**EXCERPTED TEXT:**

December 22, 2011
With cash-strapped governments and businesses spending less on R&D in the wake of the economic crisis, innovation may be in jeopardy. Meanwhile, some capital-intensive startups struggle to borrow from friends and family or secure investment from VCs.
This was true for entrepreneur Dan Gutierrez, who was building a cloud-based database service called HostedDatabase.com in 2000. Back then, VCs hadn’t jumped on the “cloud” bandwagon yet. So ten years later, he cofounded FundaGeek to help technology projects get that elusive cash.
Like Kickstarter, FundaGeek crowdsources project funding. Instead of equity, donors get rewards like a free gadget or a ticket to a launch party. Both sites charge a fee – 5% of the total raised for Kickstarter, and 5-9% for FundaGeek (depending on which marketing option you choose).
“There is some crossover between our two platforms,” admits Gutierrez, who launched FundaGeek in November. “But I’d say that if you have a purely technology project in mind, then we’re the better home for it.”
FundaGeek focuses on 7- to 90-day commercial technology or tech research projects, versus the creative projects found on Kickstarter. For example, innovators are currently using FundaGeek to build a marketplace platform for poor Indian craftsmen; to record the sounds of the disappearing Borneo forests; and to make an Angry Birds competitor.

**REQUIRED ACTION A:**
Reproduce the FundaGeek article word for word, starting with "Like Kickstarter, FundaGeek" and going on through "option you choose).".
**REQUIRED ACTION B:**
Resume the FundaGeek article from the point where it stops.

**Saved data entries:**
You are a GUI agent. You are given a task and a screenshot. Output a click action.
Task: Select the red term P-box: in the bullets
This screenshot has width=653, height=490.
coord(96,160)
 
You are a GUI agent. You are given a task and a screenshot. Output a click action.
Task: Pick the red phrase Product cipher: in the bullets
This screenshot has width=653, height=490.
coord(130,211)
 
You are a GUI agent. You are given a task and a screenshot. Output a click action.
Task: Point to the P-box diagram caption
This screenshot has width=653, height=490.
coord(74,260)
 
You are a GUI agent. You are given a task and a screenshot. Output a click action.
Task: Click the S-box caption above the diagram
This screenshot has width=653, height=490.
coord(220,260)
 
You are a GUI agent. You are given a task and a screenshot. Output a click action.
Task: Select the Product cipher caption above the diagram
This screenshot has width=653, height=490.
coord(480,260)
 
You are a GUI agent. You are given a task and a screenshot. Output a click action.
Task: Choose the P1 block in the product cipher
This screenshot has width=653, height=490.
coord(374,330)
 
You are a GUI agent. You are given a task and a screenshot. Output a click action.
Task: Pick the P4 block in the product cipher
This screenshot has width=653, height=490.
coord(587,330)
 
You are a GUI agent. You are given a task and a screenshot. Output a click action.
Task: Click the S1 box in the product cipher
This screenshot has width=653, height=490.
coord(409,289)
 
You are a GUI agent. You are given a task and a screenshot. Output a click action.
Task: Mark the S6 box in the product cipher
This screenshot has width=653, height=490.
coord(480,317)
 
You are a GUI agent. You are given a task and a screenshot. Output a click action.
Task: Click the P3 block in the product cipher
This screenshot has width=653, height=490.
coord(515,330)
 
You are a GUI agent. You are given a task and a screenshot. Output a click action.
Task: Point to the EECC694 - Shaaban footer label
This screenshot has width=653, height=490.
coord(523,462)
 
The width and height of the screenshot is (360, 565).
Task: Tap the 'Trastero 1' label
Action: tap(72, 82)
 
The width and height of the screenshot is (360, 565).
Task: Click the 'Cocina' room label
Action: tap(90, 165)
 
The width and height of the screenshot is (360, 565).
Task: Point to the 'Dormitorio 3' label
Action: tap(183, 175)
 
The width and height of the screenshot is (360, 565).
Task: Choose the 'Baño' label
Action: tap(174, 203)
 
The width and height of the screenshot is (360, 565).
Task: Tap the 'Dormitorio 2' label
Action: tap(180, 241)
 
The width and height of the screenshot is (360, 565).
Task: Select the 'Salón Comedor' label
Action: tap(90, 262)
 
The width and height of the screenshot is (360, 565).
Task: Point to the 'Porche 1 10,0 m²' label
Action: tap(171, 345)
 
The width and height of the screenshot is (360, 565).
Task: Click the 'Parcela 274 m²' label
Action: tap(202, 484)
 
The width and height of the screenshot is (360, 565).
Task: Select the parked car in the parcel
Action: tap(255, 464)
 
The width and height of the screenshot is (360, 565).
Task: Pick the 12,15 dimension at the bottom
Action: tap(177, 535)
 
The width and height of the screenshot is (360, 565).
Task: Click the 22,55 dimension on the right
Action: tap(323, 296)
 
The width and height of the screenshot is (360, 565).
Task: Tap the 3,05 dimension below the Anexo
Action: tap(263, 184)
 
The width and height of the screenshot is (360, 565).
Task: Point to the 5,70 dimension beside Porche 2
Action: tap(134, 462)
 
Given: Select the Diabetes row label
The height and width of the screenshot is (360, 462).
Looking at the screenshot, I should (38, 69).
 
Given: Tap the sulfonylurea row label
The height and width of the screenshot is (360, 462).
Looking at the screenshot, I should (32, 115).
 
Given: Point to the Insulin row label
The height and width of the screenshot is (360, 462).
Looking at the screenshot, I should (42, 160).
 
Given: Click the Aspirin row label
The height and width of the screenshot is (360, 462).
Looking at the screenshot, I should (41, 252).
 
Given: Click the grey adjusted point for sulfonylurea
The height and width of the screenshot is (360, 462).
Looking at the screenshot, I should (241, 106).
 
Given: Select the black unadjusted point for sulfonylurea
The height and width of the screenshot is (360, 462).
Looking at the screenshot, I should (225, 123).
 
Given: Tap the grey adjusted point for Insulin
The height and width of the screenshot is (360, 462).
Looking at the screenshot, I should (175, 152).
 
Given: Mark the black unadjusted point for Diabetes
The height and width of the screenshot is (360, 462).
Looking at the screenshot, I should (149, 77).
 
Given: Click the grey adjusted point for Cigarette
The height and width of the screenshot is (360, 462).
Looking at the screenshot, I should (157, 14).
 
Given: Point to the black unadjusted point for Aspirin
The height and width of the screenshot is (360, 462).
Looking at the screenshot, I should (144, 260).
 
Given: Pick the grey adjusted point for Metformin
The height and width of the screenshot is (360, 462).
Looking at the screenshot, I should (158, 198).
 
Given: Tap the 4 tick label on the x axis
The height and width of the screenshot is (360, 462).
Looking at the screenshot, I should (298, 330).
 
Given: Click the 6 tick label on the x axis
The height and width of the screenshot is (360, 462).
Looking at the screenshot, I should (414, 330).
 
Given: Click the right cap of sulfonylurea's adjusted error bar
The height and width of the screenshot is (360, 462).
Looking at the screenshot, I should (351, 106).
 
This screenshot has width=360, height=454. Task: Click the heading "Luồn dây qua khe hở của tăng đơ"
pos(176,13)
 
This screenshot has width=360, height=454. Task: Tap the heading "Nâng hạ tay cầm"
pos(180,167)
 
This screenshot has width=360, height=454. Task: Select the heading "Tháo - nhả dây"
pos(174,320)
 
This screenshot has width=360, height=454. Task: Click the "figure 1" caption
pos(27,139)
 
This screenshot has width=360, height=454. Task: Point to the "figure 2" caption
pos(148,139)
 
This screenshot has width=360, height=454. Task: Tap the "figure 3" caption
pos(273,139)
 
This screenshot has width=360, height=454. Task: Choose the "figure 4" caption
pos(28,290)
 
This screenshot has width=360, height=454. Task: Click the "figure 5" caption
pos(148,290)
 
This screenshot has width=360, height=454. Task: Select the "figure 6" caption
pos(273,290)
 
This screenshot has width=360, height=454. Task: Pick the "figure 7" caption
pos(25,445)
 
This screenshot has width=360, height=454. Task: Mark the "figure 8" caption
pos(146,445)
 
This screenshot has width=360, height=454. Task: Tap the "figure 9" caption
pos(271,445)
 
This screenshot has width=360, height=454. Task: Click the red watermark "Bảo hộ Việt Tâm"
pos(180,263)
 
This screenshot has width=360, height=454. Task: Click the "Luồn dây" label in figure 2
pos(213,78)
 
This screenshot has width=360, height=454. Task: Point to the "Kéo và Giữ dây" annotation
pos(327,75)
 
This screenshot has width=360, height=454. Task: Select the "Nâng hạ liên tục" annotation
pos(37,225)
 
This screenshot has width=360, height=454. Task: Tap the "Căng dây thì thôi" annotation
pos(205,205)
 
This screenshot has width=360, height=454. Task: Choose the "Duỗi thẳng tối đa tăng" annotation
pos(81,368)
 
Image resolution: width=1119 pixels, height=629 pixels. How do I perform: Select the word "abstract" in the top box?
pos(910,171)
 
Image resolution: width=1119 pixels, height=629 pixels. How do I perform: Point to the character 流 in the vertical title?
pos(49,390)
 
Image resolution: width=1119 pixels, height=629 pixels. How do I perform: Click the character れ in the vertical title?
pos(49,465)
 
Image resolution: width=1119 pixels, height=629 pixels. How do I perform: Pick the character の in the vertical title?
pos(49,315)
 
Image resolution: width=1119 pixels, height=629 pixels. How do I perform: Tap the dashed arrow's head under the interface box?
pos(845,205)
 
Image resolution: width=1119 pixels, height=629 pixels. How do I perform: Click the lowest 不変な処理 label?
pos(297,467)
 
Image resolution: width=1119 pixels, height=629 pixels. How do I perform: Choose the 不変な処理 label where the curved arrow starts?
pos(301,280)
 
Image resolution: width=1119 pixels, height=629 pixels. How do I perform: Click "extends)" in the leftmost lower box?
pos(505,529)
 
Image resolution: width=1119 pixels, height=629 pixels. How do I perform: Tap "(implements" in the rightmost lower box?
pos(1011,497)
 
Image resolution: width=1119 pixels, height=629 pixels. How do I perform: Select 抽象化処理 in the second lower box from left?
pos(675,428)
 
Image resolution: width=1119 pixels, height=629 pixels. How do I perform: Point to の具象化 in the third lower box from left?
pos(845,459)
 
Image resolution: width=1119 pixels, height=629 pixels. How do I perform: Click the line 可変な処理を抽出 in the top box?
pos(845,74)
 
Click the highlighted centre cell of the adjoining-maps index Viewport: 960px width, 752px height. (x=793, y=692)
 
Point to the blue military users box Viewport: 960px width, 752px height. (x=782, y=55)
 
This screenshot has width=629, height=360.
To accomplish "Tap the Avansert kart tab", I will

**WRITTEN RESPONSE A:**
Like Kickstarter, FundaGeek crowdsources project funding. Instead of equity, donors get rewards like a free gadget or a ticket to a launch party. Both sites charge a fee – 5% of the total raised for Kickstarter, and 5-9% for FundaGeek (depending on which marketing option you choose).

**WRITTEN RESPONSE B:**
When you submit a project to FundaGeek, it undergoes a “thorough” review to make sure it is creative, unique, and widely appealing. Kickstarter just asks a “few quick questions” and makes sure you aren’t violating their guidelines, but both sites take only a day or two for approvals. Kickstarter is restricted to US citizens, while FundaGeek is open to anyone over 18 – and they’ve seen international interest as a result.
FundaGeek also has more privacy – you can choose to make a project “private,” so users have to sign a non-disclosure agreement to view the full details. Finally, Kickstarter takes an “all or nothing” approach – if the funding goal isn’t reached, no money is collected – whereas FundaGeek is more flexible. Commercial technology projects follow the “all or nothing” model, while research projects get to keep any pledged money, since it may still be useful.
Going forward, FundaGeek will face the challenge of changing the way established research institutions do business. But if universities really are pressed for cash, the promise of no-strings-attached crowdsourced money is an enticing one.